When exploring conditions for RTW against the backdrop of six country contexts, it was striking how the RTW process is largely ameliorative rather than transformative in nature. According to Evans et al. (Citation2007), an ameliorative approach denotes ‘health, human, and community services that care for people who have already been afflicted by some psychological, physical, or social ailment’, whereas a transformative approach focuses on identifying people’s strengths, preventive care, empowerment, and changing community conditions. Although it cannot be helped to initiate and underpin the RTW process with ameliorative practices, occupational therapy together with interprofessional teams has a pivotal role in integrating transformative practices in the practice area of RTW in an ongoing pandemic as well as post-pandemic society.

Conclusion

In this paper we have put forth how a multitude of factors such as social insurance policies, guidelines for employers, guidelines for practitioners, and national regulations to name some that can shape RTW practices across and within several countries where such conditions as languages, socioeconomics, and legal systems differ.

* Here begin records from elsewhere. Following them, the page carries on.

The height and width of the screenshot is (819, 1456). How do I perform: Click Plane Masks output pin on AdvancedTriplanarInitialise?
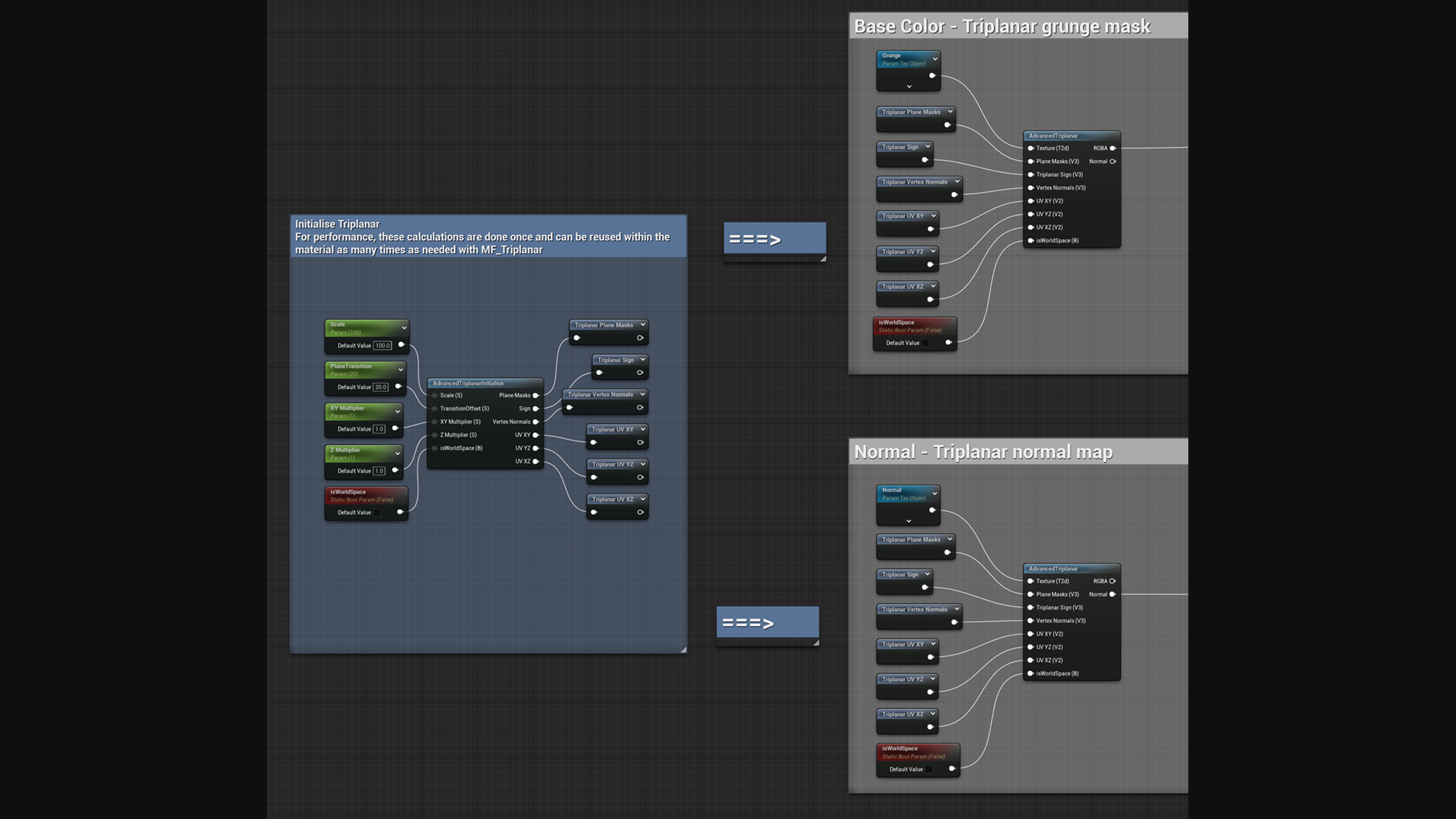click(536, 395)
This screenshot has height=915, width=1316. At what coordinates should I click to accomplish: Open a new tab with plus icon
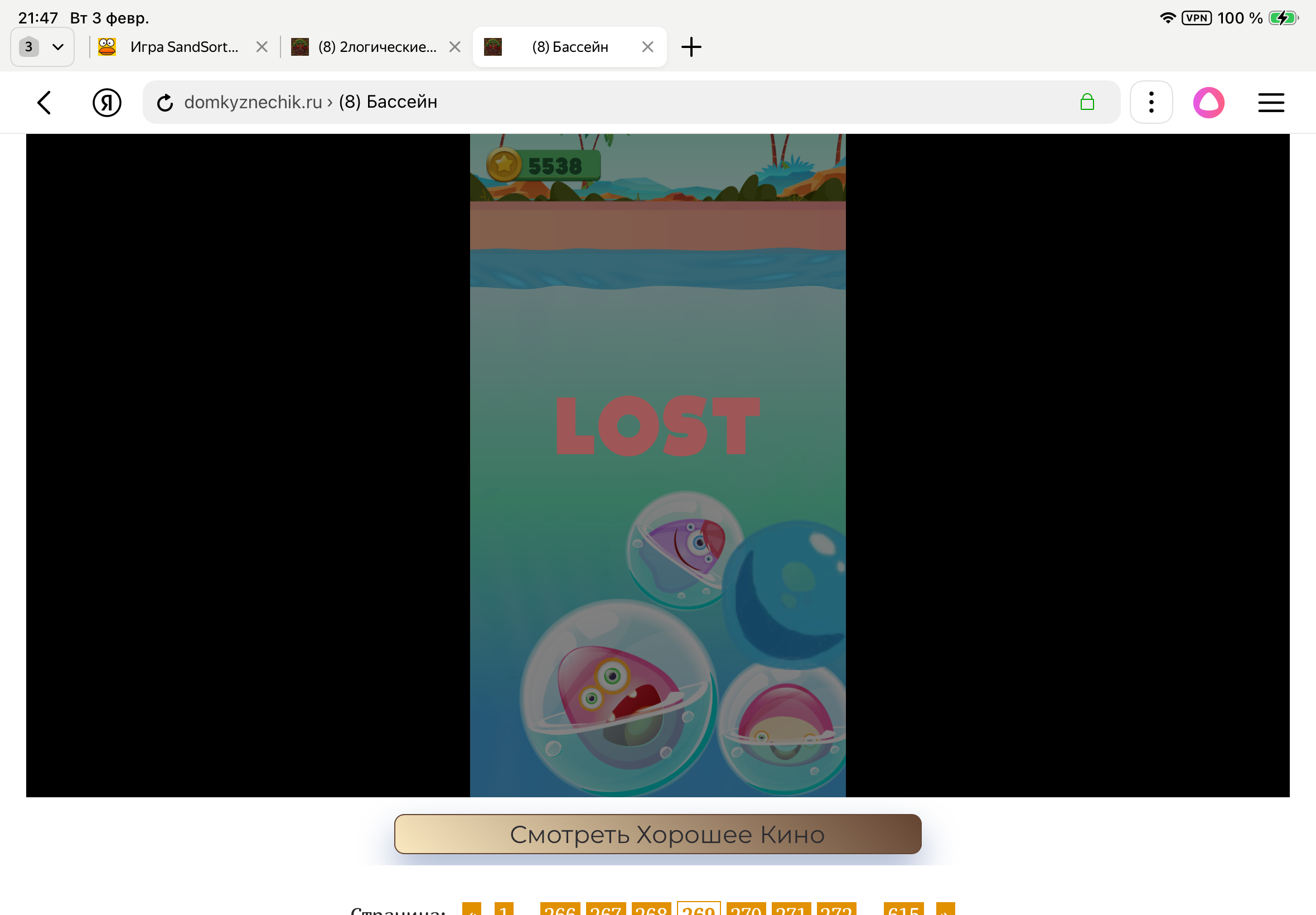point(691,47)
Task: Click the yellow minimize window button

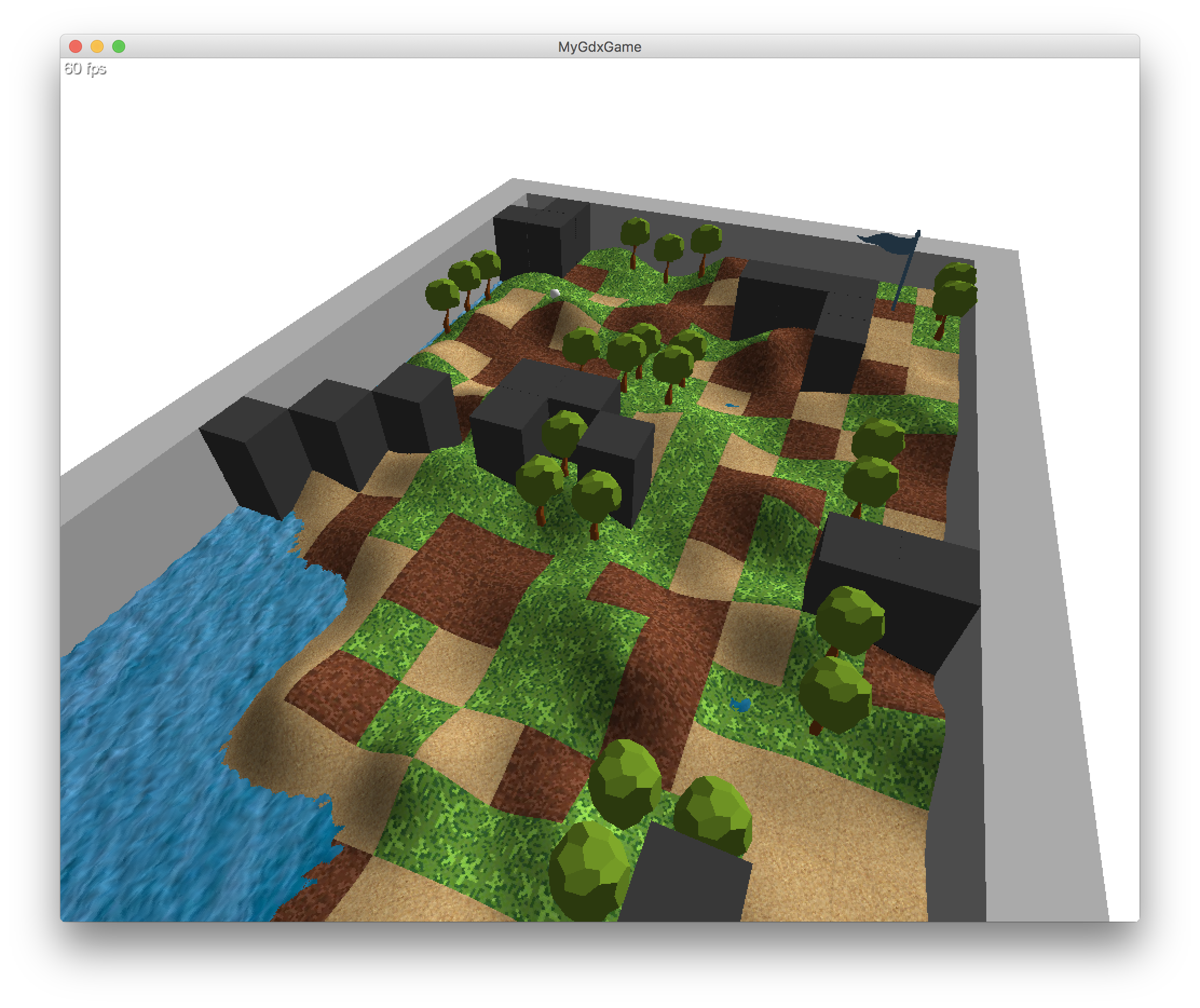Action: [x=97, y=46]
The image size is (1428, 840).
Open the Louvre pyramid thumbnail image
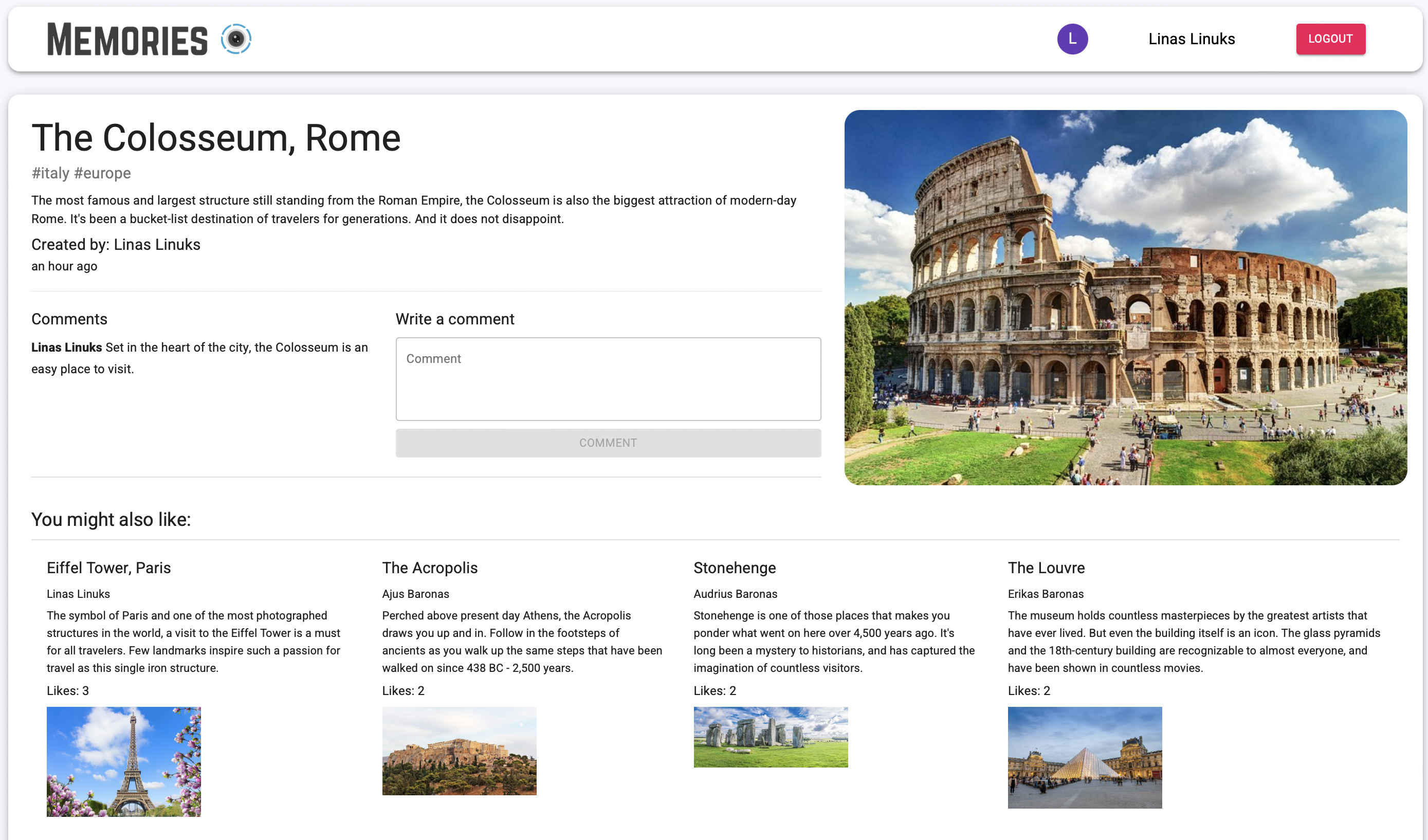1084,757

Although our intent has not been to compare countries, we argue for the need to explore RTW among working age adults who have recovered from COVID-19 in an international perspective because the differences/similarities in systems and practices highlight factors that in some cases merit change and in other cases can be built upon. This is necessary to develop evidence-based knowledge on RTW that can be utilised by occupational therapists in the future.

Acknowledgment

We would like to thank and acknowledge the contributions of Angelica Bäcklin for texts concerning economic compensation and sick leave in the Swedish context and Atty. E. Patrice Jamaine T. Barron of the Employees' Compensation Commission for her work in checking the accuracy of the benefits available to workers in the Philippine context.

Disclosure statement

No potential conflict of interest was reported by the author(s).

Correction Statement

This article has been republished with minor changes. These changes do not impact the academic content of the article.

Notes

1 Internal records of the University Institute of Rehabilitation.

2 Data for 2021 will become available in 2022.